This invention relates to "A virulence marker protein for pebrine disease of silkworm Bombyz mori".
Pebrine disease is caused by the parasitism of the microsporidian Nosema which belongs to protozoa. This disease causes great loss to Sericulture Industry due to complete mortality of silkworm Larvae in a rearing batch.This dreaded disease once completely wiped the Sericulture industry in all European countries.This was mainly due to lack of technology, in the production of quality disease free seeds. During the year 1865 -70, Louis Pasteur brought out a method of diagnosis by crushing the mother moth and observing under the microscope for the spores.This disease was also reported from different sericultural regions of India.

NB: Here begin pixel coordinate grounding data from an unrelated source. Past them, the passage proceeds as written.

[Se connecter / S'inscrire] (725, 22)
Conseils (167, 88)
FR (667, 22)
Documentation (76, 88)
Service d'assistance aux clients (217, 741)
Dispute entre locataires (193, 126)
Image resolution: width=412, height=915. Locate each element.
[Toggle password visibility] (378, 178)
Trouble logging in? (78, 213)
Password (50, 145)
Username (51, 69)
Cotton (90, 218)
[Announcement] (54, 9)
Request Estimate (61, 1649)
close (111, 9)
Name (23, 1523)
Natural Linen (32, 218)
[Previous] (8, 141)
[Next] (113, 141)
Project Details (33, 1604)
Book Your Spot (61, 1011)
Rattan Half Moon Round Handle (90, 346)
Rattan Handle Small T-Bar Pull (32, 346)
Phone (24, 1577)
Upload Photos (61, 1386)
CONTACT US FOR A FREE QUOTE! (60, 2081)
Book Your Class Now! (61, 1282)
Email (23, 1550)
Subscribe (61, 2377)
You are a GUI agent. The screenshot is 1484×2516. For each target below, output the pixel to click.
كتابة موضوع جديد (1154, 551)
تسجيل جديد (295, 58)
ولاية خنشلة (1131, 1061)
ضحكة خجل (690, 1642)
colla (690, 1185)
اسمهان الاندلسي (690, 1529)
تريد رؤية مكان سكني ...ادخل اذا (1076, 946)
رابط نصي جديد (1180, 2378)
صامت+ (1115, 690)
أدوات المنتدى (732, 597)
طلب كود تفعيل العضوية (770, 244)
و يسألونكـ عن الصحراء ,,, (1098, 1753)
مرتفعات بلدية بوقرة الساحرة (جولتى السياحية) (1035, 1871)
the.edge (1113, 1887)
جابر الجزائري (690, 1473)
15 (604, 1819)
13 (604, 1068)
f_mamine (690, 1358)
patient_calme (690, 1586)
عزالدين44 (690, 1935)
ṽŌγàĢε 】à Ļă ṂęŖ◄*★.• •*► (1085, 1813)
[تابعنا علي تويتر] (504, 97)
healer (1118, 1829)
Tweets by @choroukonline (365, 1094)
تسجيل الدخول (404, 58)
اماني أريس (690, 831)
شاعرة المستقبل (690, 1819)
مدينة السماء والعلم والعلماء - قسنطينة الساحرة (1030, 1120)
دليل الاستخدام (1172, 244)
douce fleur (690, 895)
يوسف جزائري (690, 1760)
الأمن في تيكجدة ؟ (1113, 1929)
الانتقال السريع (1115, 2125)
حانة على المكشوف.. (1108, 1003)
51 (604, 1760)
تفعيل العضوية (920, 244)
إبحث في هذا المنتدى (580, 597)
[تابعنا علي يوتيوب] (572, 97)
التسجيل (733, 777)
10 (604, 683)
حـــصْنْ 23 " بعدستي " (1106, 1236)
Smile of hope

The first report of such an occurrence was from Bengal in 1859 followed by a report on the epidemic of pebrine from Kashmir, during 1878. The disease occurrence was reported from Madras and Mysore provinces between 1925-1930. In Mysore seed area, the disease out break was reported during 1940-47. The Sericulture department has discovered that the pebrine outbreak occurs once in four or five years. It had occurred earlier in 1973-74, 1978-79, 1983-84, 1987-88, and 1991 (Indian Silk Dec. 91)
In India the identification of microsporidian parasite in silk moth has been based on the morphological characters observed under light microscopy by highly trained technicians as developed by Louis Pasteur in 1870. The recent discovery of morphologically distinct developmental sequences (dimorphism) in microsporidian

poses difficulties in identification. Baig et al. , (1992) developed slide agglutination test for microsporidian spores using an antibody sensitized latex beads. However, this technique has not proved to be totally satisfactory as there is no discreate difference between infected & uninfected silkworms and also the efficiency is very low.
I have identified the microsporidian infection -specific polypeptide in Bombyz mori.Polyclonal antibodies were raised for Nosema spore proteins in rabbit. The serological reaction with Nosema infected silkworm larvae and egg shows the presence of a 17 kDa polypeptide which seems to be specific for infection. The batch of eggs showing the 17 kDa polsrpeptide in western blot resulted in complete mortality in lab and field. This 17 kDa protein can be used as a virulence marker for the identification of microsporidian infection. This protein is useful not only to identify the infection in moth, but also in larval, pupal stages. The 17 kDa protein was noticed in some of the disease free layings collected from sericulture grainages, testifying the efficiency of the protein in detect ion. Even a very low level of the infection can be detected by using this protein.
Pebrine disease spreads in two ways (1) The spores present in the environment of the rearing houses by secondary contamination (2) From the mother moths through the egg to the next generation. Using this method identification of this pathogen is possible at any stage of silkworm life cycle. This would help the Sericulturists to identify a good batch of larvae for egg production. Normally the infection is realised

only after complete loss of the rearing batch after 20 days Adoption of this technique would save manpower and resources and at the same time would prevent the contamination of rearing room which is very difficult to eradicate. This would in turn improve the quality and quantity of silk yield.
As per Saratchandra (Indian silk, April 1992) occurance of the disease shall bring bad reputation or loss or both either to the Seed cocoon rearers or to the Seed producers or to the commercial rearer depending upon the stage at which it is detected. A system has to be evolved where either a seed cocoon grower or a seed producer is not put to hardship due to the detection of pebrine. This is possible only when such losses are compensated. If the fifth instar silkworms are identifled for pebrine by using this protein, then those seed cocoons can be used for reeling purpose thereby saving the loss.By careful screening of larva, moth & egg by westernblot method, we can eliminate pebrine completely in near future.The cost and time factors involved can be regulated by careful planning. This also provides an opportunity for the educated farmers to set up an enterprise.
The manner in which it has to be performed :
1. Homogenise the sample egg, larva, pupa or moth in bicarbonate buffer (0.2 M pH8.0)
2. Run a SDS-Polyacrylamide gel.
3. Transfer to nitrocellulose membrane.
4. React the membrane with primary antibody raised against microsporidian Nosema bombycis and secondary antibody.

5. Develop the membrane with suitable substrate.
6. Look for the presence of 17 kDa protein.If present discard that batch of sample as they are infected with the microsporidian ie it has pebrine disease.

I claim that that a 17 kDa virulence marker protein was identified for the first time for the early identification of pebrine infection. The presence of this marker would indicate infection and the loss to the seed or egg producer and also to the silkworm rearing farmers can be prevented by using this indicator protein. The subsequent rearing can also be protected from contamination which is otherwise very difficult to eradicate.